Information given Block Start

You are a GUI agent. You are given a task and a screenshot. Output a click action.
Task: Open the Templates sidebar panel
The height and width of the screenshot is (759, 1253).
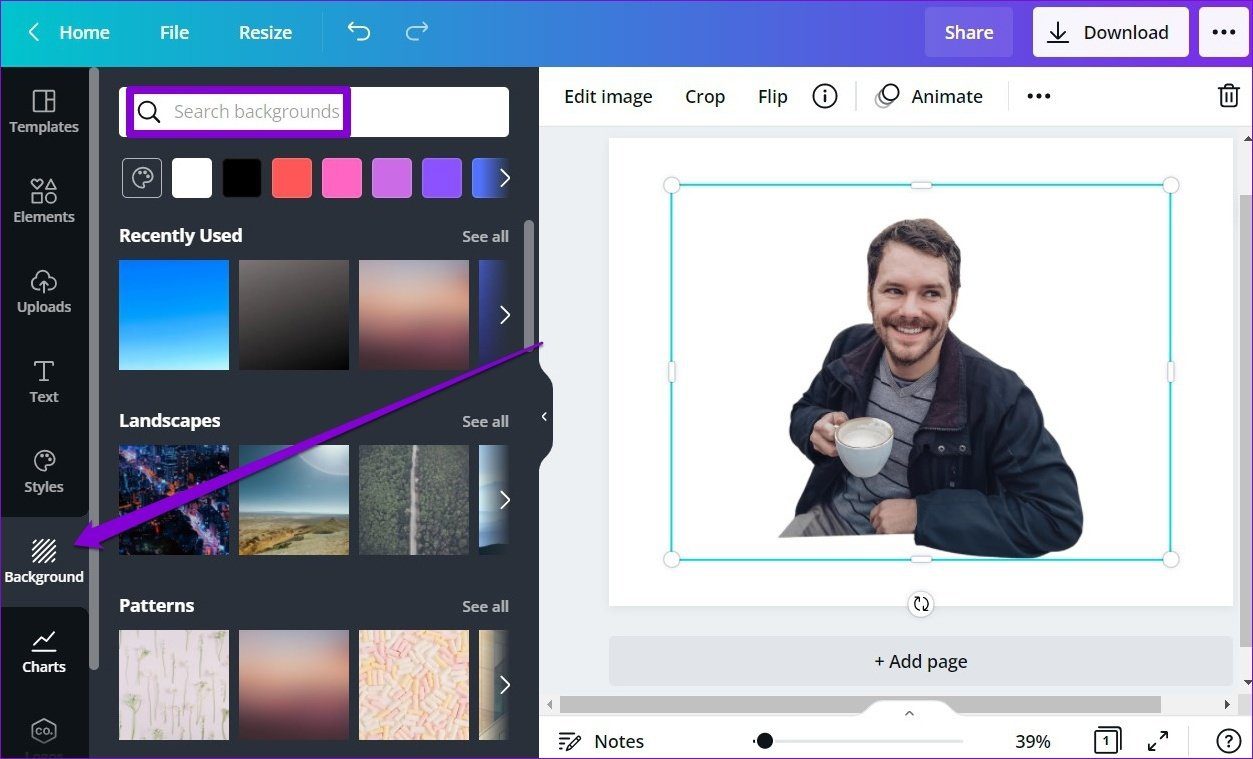pyautogui.click(x=44, y=112)
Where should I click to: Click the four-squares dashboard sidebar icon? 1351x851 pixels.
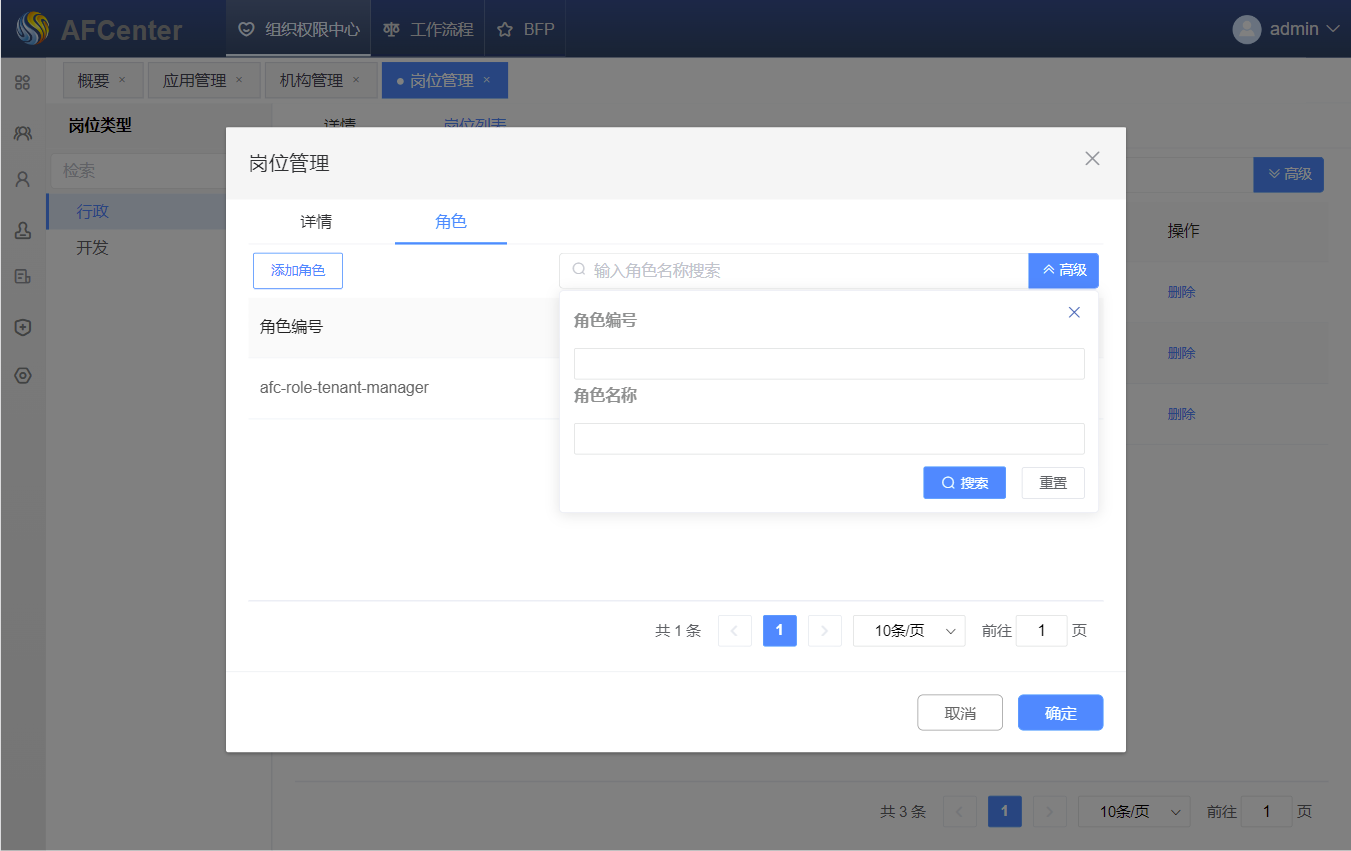[x=22, y=83]
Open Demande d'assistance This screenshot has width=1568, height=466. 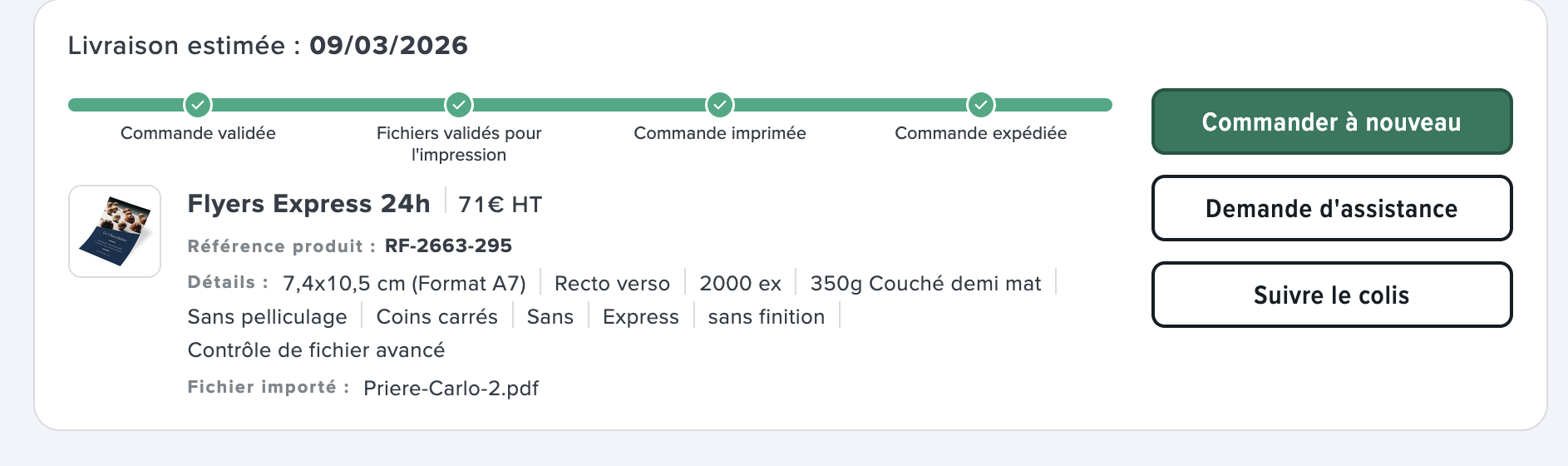coord(1331,208)
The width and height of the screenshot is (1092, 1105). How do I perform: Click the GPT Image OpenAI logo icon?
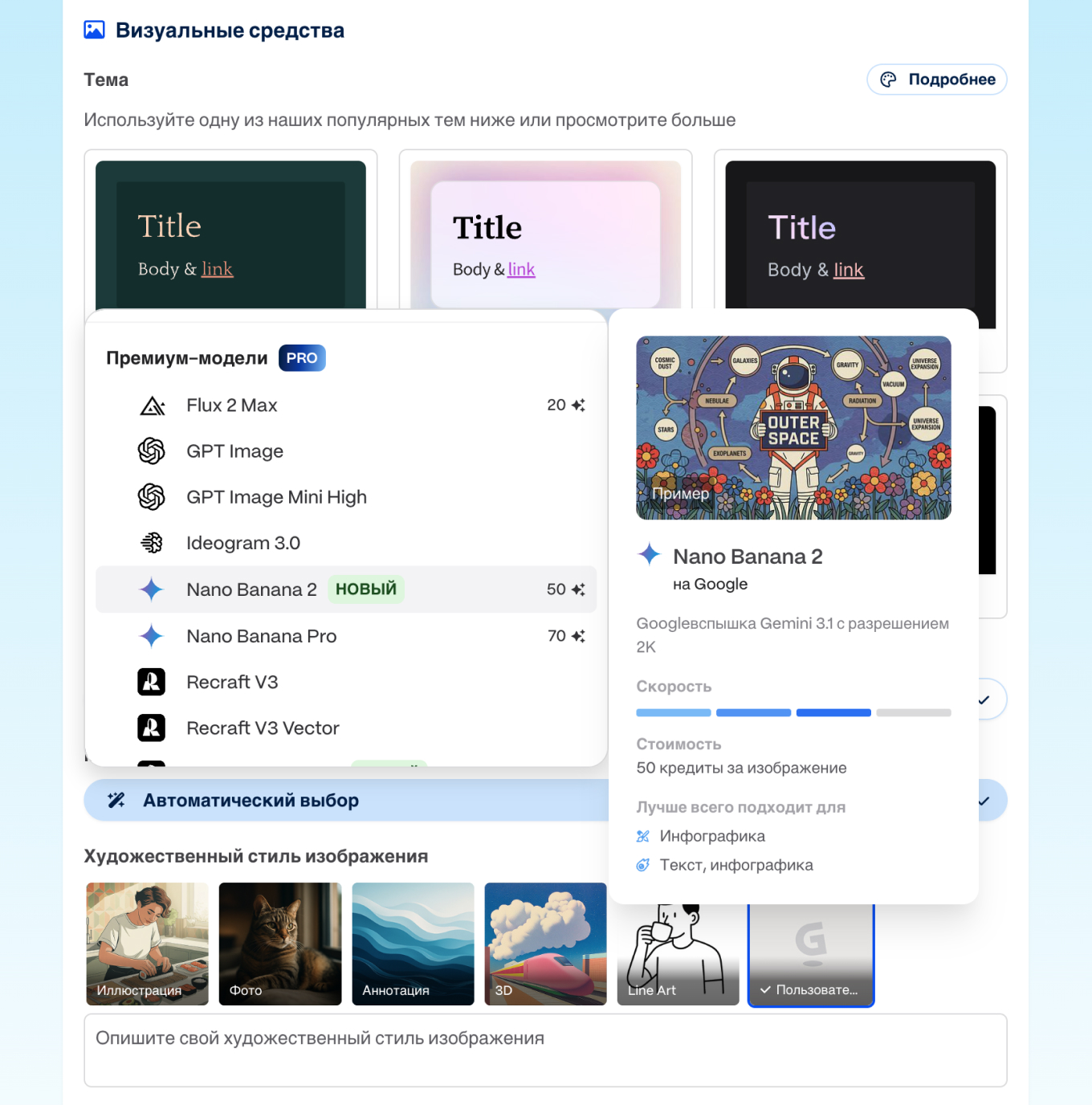tap(152, 451)
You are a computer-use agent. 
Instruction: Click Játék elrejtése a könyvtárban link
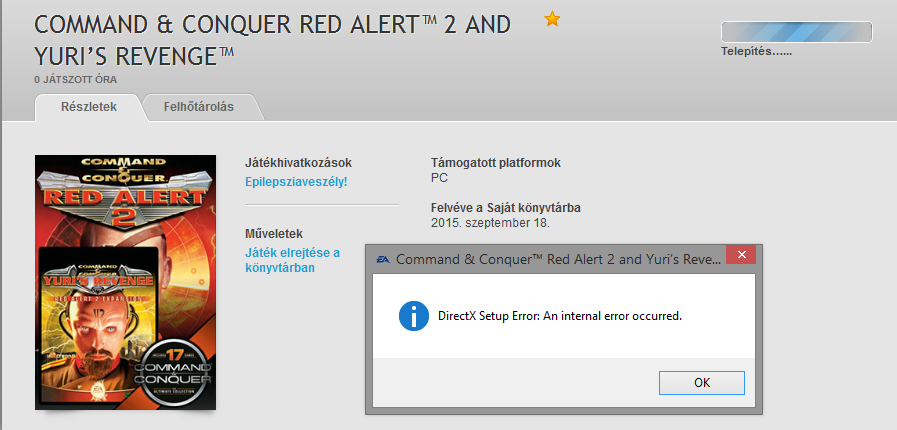[292, 260]
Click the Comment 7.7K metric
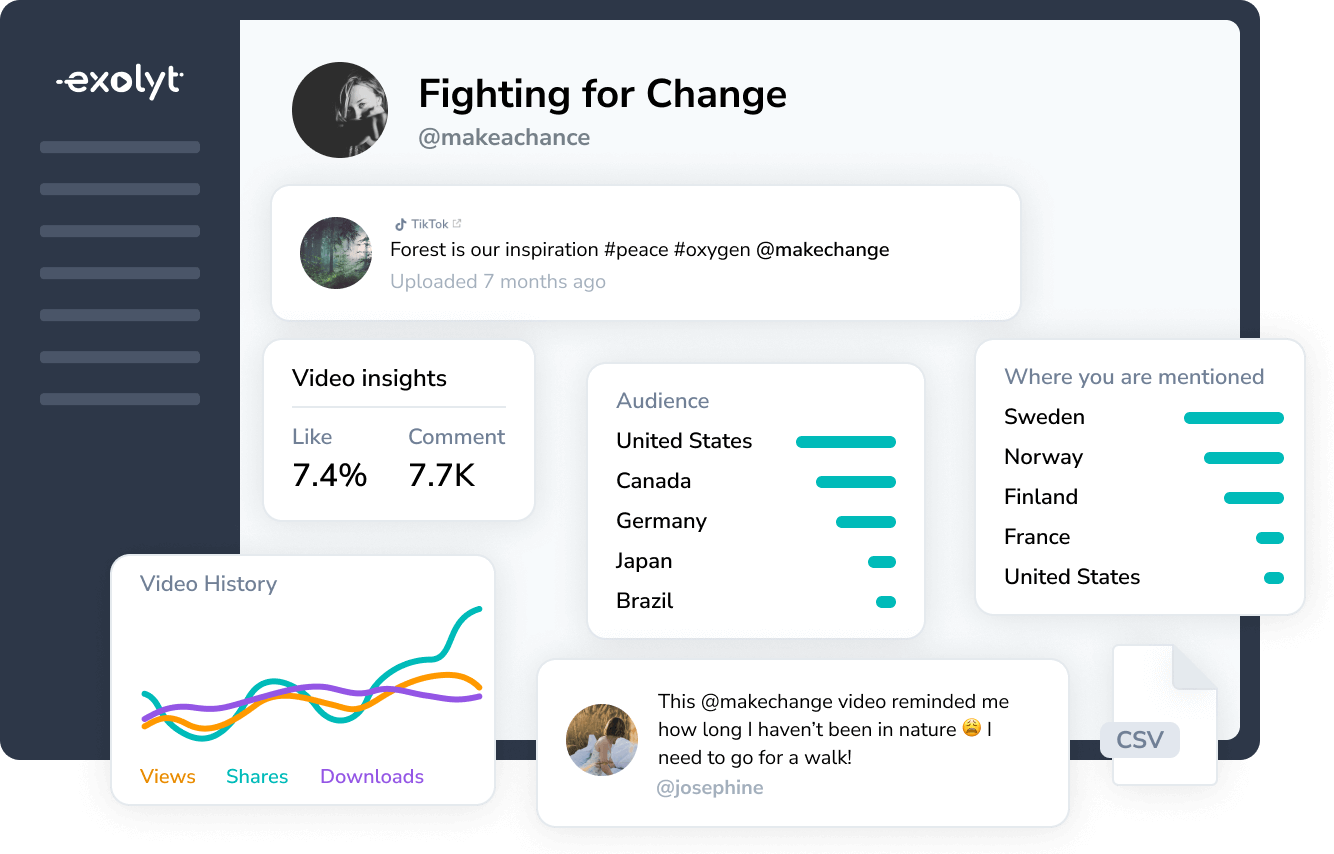This screenshot has height=854, width=1334. pos(457,459)
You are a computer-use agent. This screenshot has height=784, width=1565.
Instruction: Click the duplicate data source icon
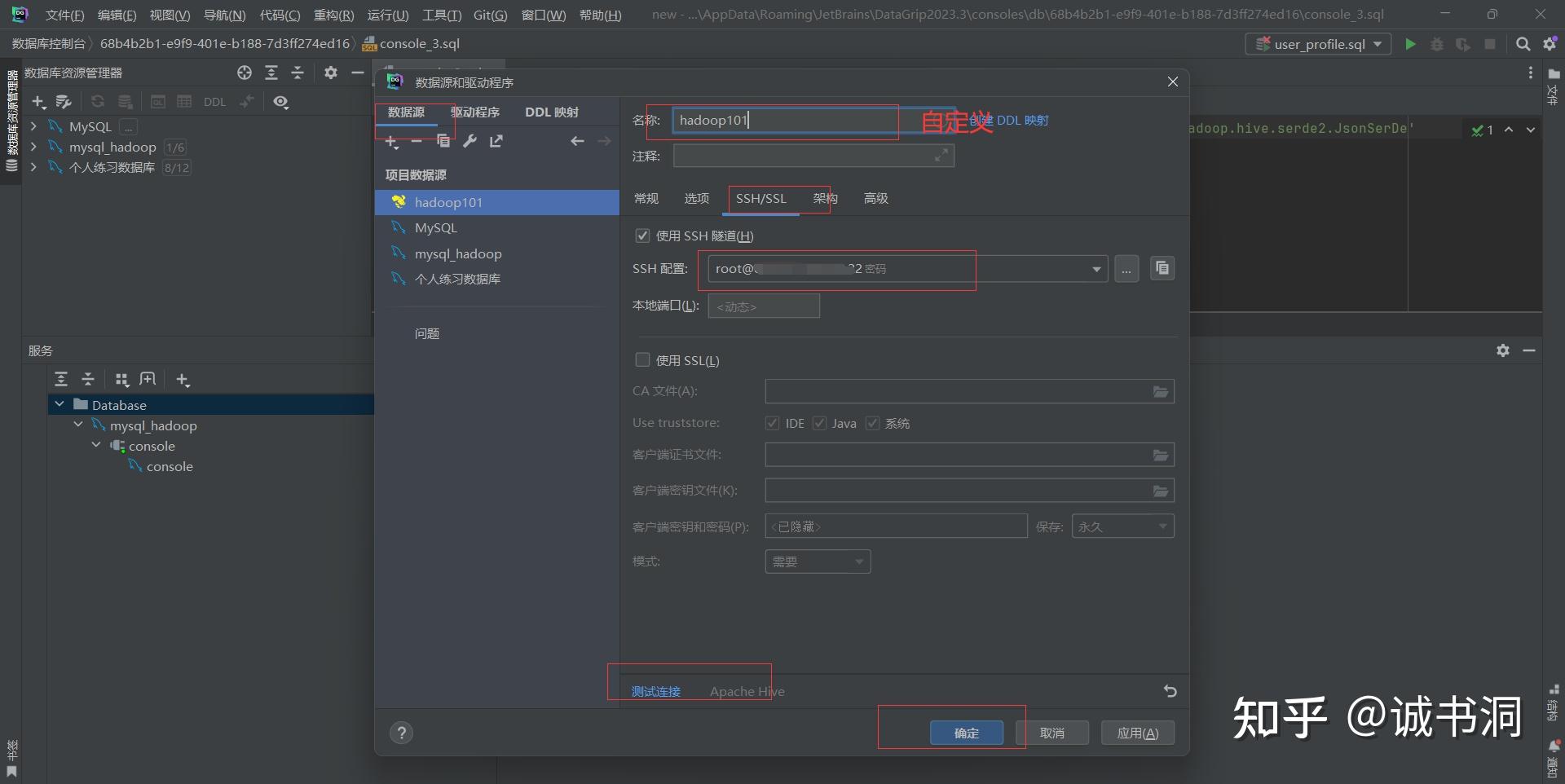tap(443, 141)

Information given Block End

Required work: Your answer must be the lines from the one containing "Instruction: Click Játék" through the last line of the records, copied exactly, with no pictures.

Result of the task:
Instruction: Click Játék elrejtése a könyvtárban link
[292, 260]
Click the Comment 7.7K metric
This screenshot has height=854, width=1334. pos(457,459)
You are a computer-use agent. This screenshot has height=784, width=1565.
Instruction: Click the duplicate data source icon
tap(443, 141)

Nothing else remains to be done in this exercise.